Interestingly, since adopting this approach for the past few months I have lost two inches from my waist size and gained three pounds, which means I have lost body fat and gained muscle mass. This has been a personal experiment of mine to see if I can get back to my high school waist size of 32 inches, even though I weighed 20 pounds less back then.

Fasting is Not Starving Yourself

Fasting does not mean abstaining from ALL food for extended periods of time; this can be dangerous and counterproductive. Rather, intermittent fasting is a dramatic reduction of calorie intake at regular intervals — whether you opt for a 16-, 20-, or 24-hour fast once or twice a week, or fasting every other day, or simply delaying certain meals, such as skipping breakfast and exercising on an empty stomach.

There are many options, and you can discover what works best for you by listening to your body, and going slow; work your way up to full-day fasts if your normal schedule has included multiple meals a day. Or try ending your meals earlier in the evening or late afternoon and fast overnight while you sleep.

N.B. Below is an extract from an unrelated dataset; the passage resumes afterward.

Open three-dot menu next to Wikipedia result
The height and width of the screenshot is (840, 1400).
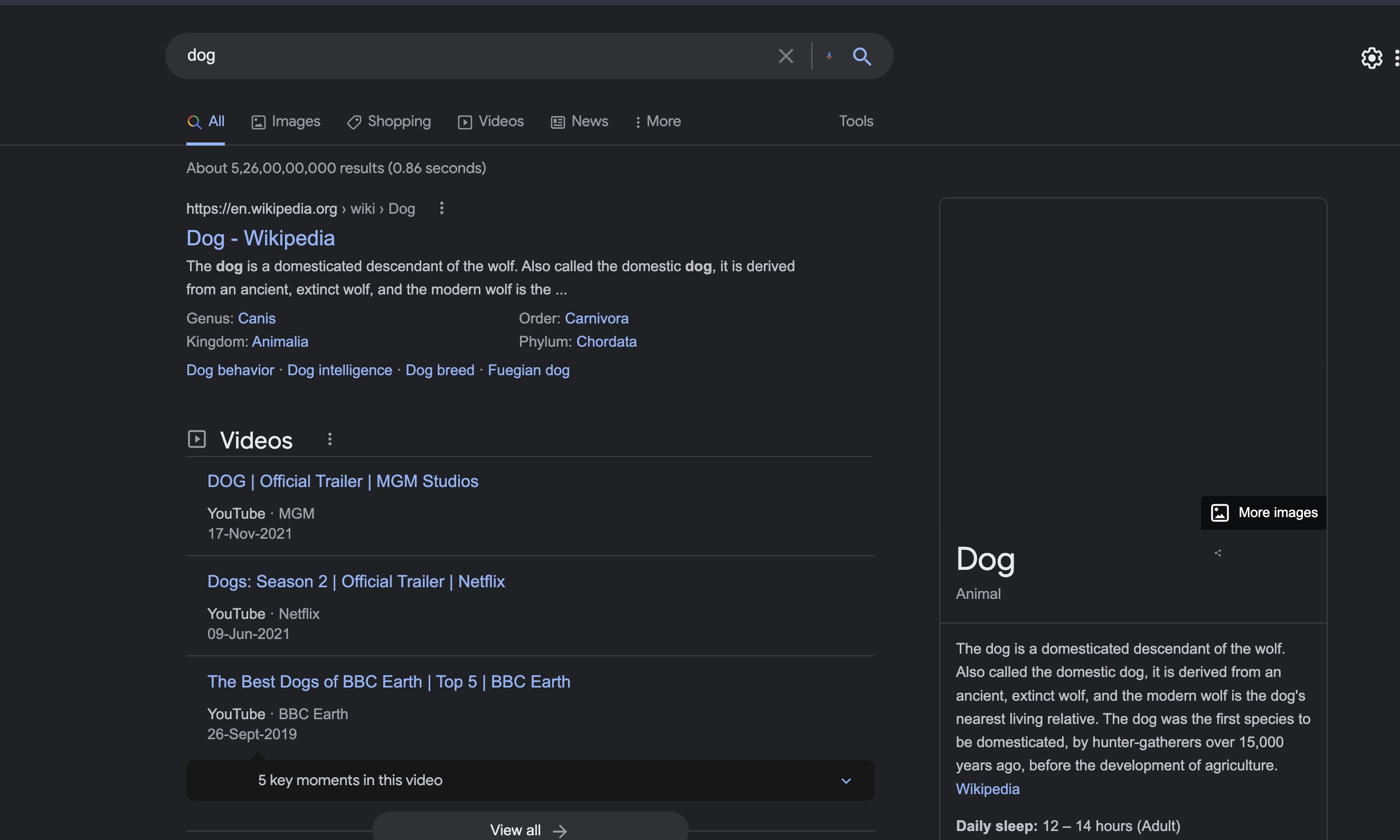coord(442,208)
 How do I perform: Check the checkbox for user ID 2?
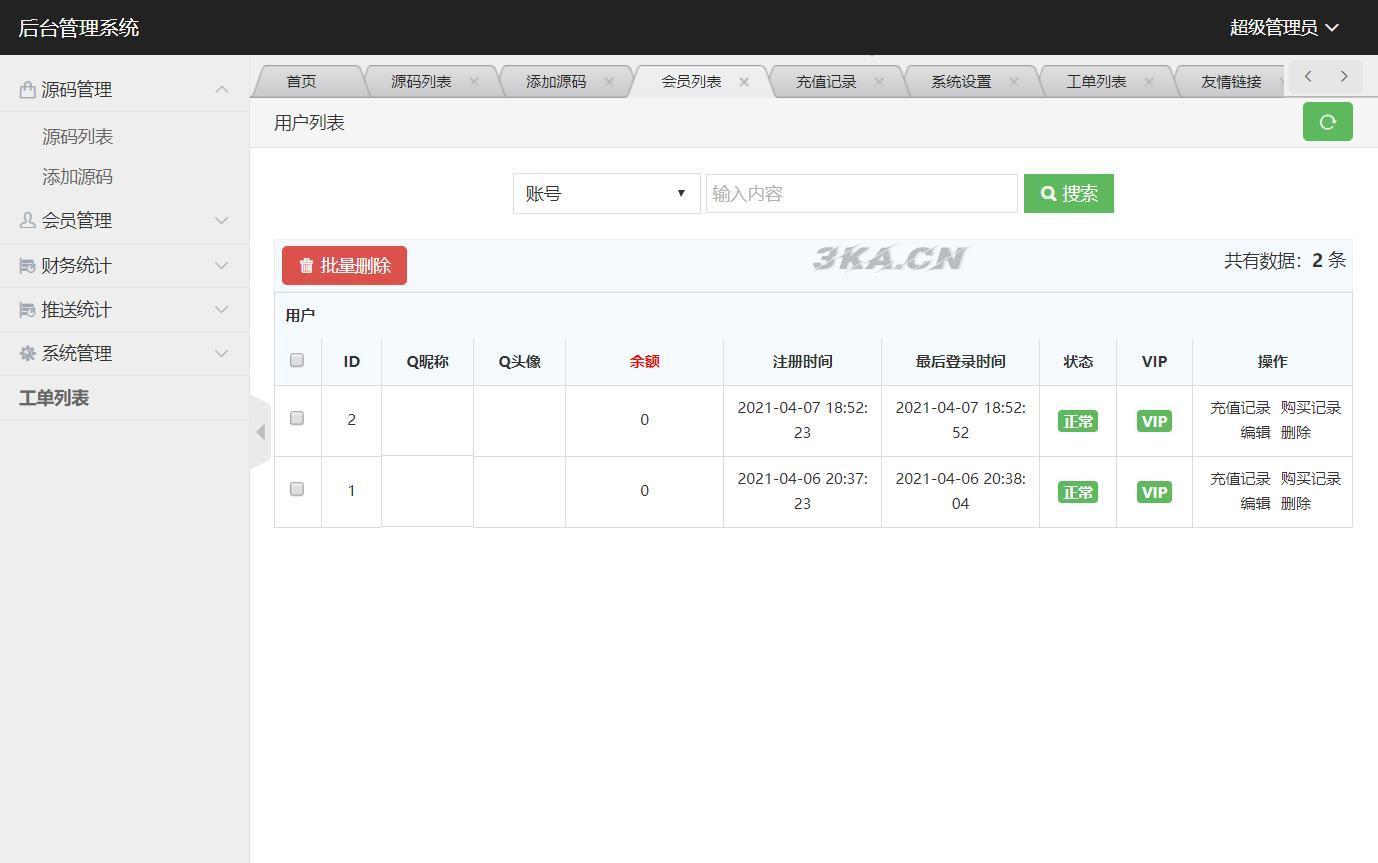(297, 418)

If you’re hypoglycemic, diabetic, or pregnant (and/or breastfeeding), you need to be extra cautious with fasting, and may be best served to avoid it entirely, until you’ve normalized your blood glucose and insulin levels, or weaned your baby. But if you’re healthy, intermittent fasting is likely to give your health a boost, especially if you’ve already mastered a nutritious diet, which really should be your first step.

When you cut out or delay meals for fasting purposes, it becomes all the more important to maximize the nutrients when you do eat. Fasting combined with a highly processed, toxin-rich diet is not going to do your health any favors. Instead, review my nutrition plan for ideas of what constitutes a healthy diet, so you’ll be armed with the nutrition you need to thrive during your non-fasting hours.